Rich Thomaselli | May 17, 2022 12:35 PM ET
Spirit CEO Was Right About JetBlue’s Intentions

In pop culture references, you might refer to this as JetBlue Airways going all yakuza or medieval.
(Full disclosure: I stole that from my favorite TV show, “Billions,” or at least it was my favorite until the wonderful Damian Lewis left the role of Bobby Axelrod last year. But I digress.)
What had previously been an above-board attempt by JetBlue to acquire Spirit Airlines in an all-cash deal, a deal that was rebuffed by Spirit in favor of a previous offer to merge with Frontier Airlines, has now devolved into literal hostility.
On Monday, JetBlue announced a hostile takeover bid of Spirit and urged Spirit Airlines shareholders – scheduled to meet on June 10 to vote on the Frontier merger – to reject the offer from Denver-based Frontier.
Oooh. Gettin’ juicy, isn’t it?
All of which tells me two things.
One, Spirit CEO Ted Christie was right.
And two, JetBlue might have deeper problems than we think.
It was two weeks ago when Christie noted that he “wondered whether blocking our deal with Frontier is, in fact, their goal.”
He is correct of course. By passenger count, JetBlue Airways is the seventh-largest U.S.-based carrier behind American, Delta, Southwest, United, Alaska and Spirit. A Spirit-Frontier merger would make the combined airline the fifth largest in the country.
Of course JetBlue wants to block this. Two words – market share.
Of greater concern is JetBlue’s future. It’s highly likely JetBlue needs this for the very reason that Spirit rejected not only JetBlue’s initial offer but its subsequent enhanced offer. Christie and Spirit are concerned about regulation.
Right now, this is a risky proposition. The Department of Justice and six states are already suing JetBlue over its ‘Northeast Alliance’ with American Airlines to share gates and flights, saying it has all the makings of a monopoly in key markets in New York, Boston and other cities.

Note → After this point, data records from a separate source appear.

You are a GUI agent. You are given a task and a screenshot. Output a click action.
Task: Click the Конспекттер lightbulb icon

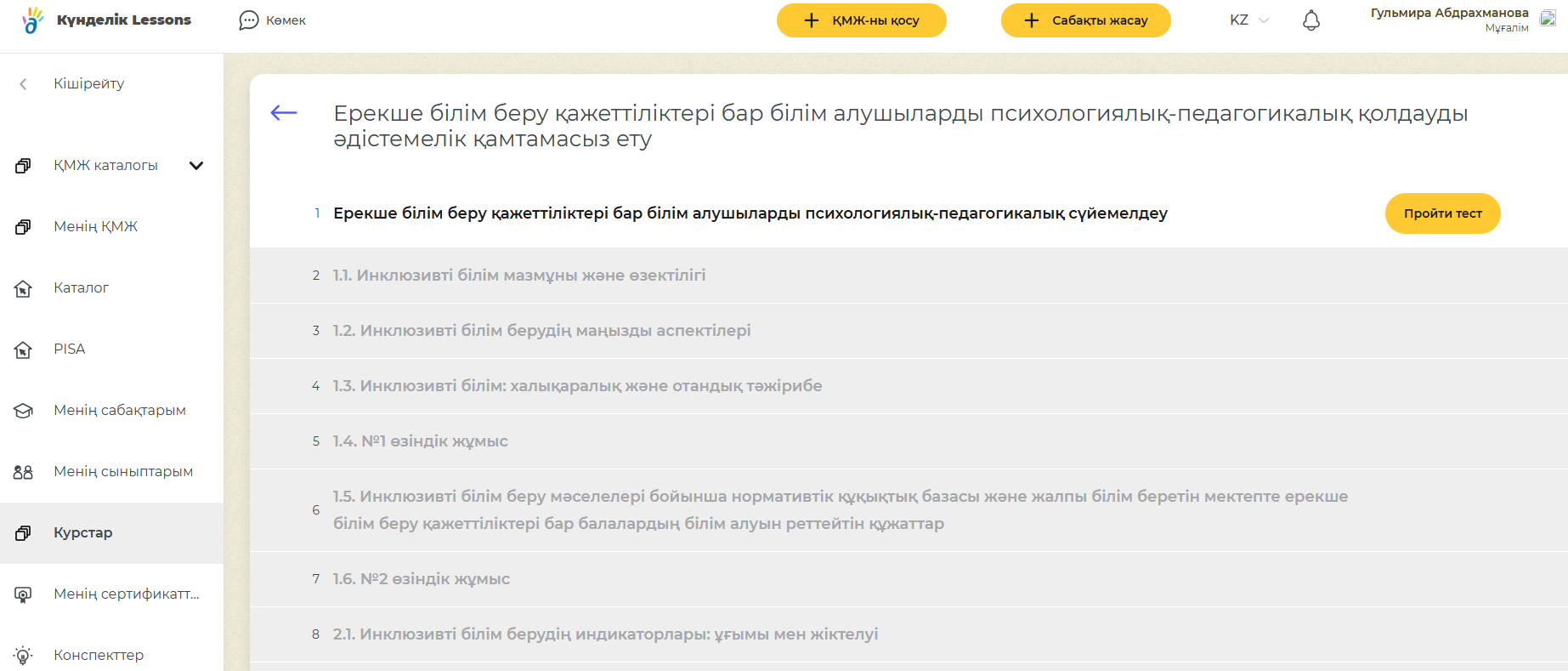click(x=23, y=656)
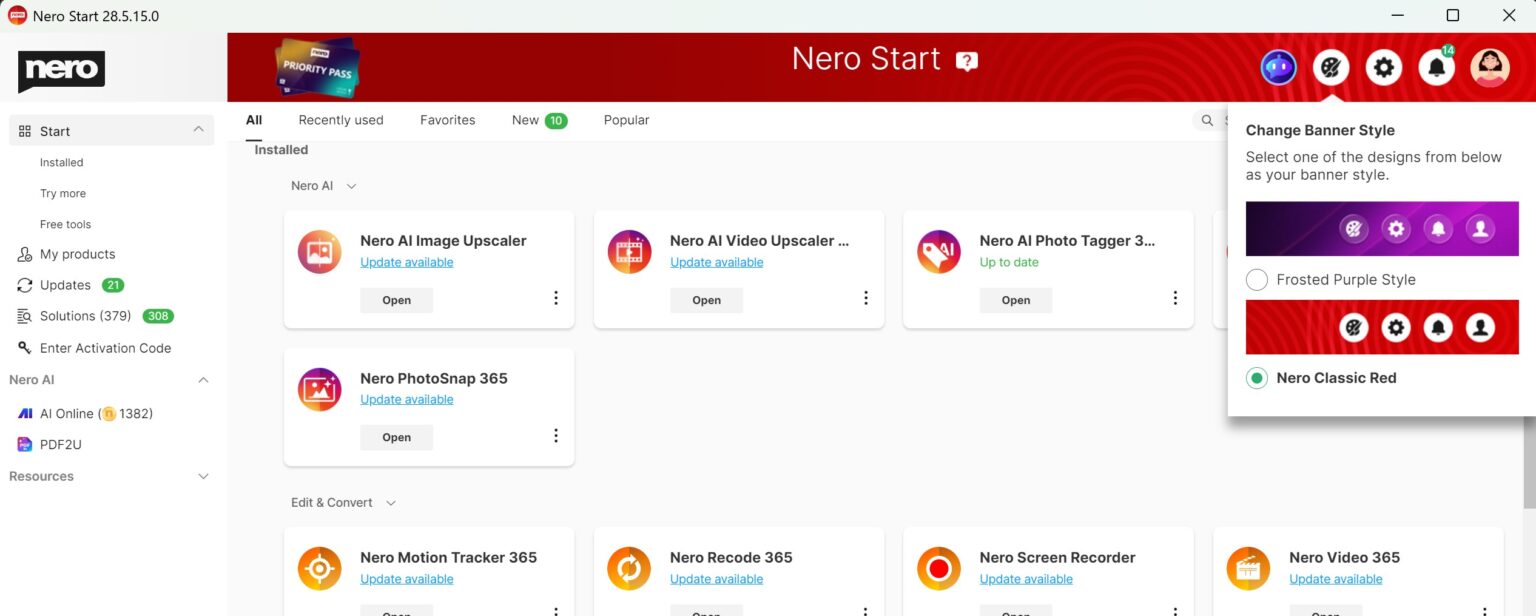The image size is (1536, 616).
Task: Click the Nero Motion Tracker 365 icon
Action: 319,568
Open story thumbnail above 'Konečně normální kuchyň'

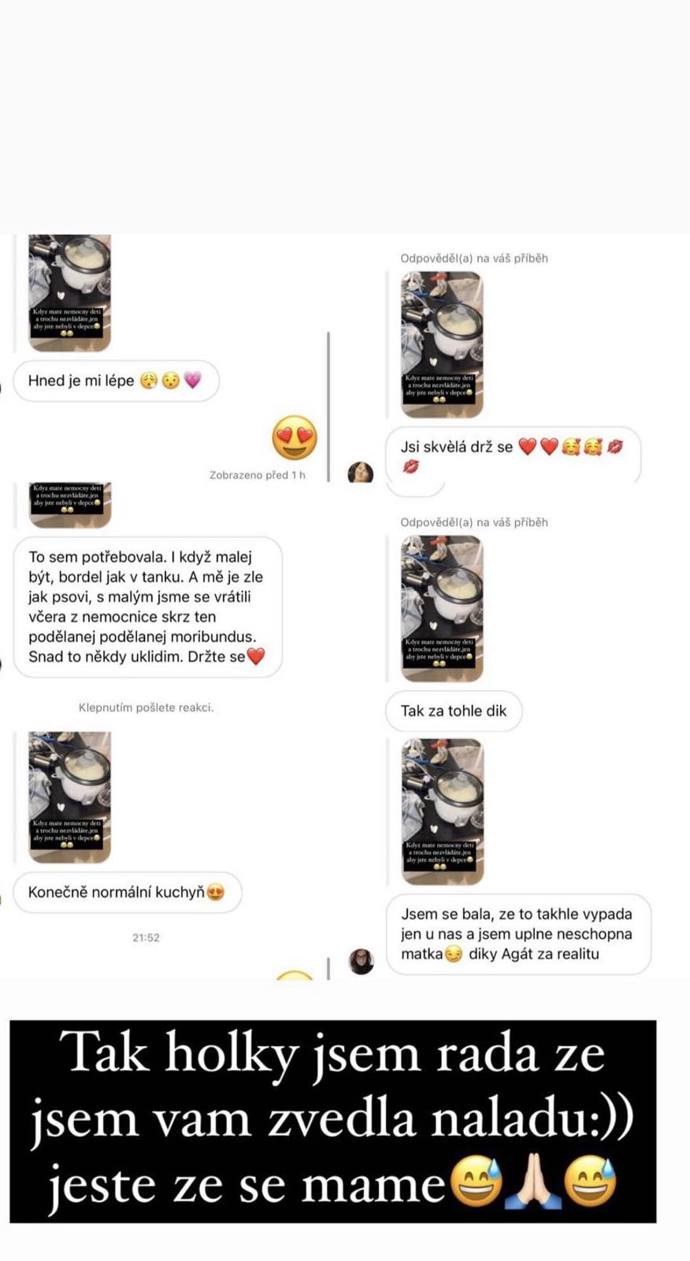(69, 796)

Spirit rightly fears that the DOJ, still mulling the JetBlue-American combination, would reject a JetBlue takeover of Spirit. Unless JetBlue quietly would agree to back out of the Northeast Alliance if it received assurances that an acquisition of Spirit would be approved by regulators.
It's a tricky and slippery slope, to be sure.
Previously, such mergers and acquisitions went fairly smoothly and were straightforward. Larger airlines gobbled up smaller, sometimes, struggling carriers, and it was a win-win for both companies and for stockholders. Delta did it with Northwest, United with Continental and American with US Airways. No issues.
This, well this has gotten ugly. Now JetBlue just reeks of desperation by initiating a hostile takeover, although Spirit has again shown to be the bigger person in the fight by agreeing to do its due diligence.
“Consistent with its fiduciary duties and applicable law, and in consultation with outside financial and legal advisors, the Spirit board of directors will carefully review JetBlue's tender offer to determine the course of action that it believes is in the best interests of Spirit and its stockholders," the company said in a prepared statement. "Spirit stockholders are urged to take no action with respect to the JetBlue tender offer at this time pending the board's evaluation of the offer."
Now there’s just one remaining hurdle – how hostile is hostile going to get?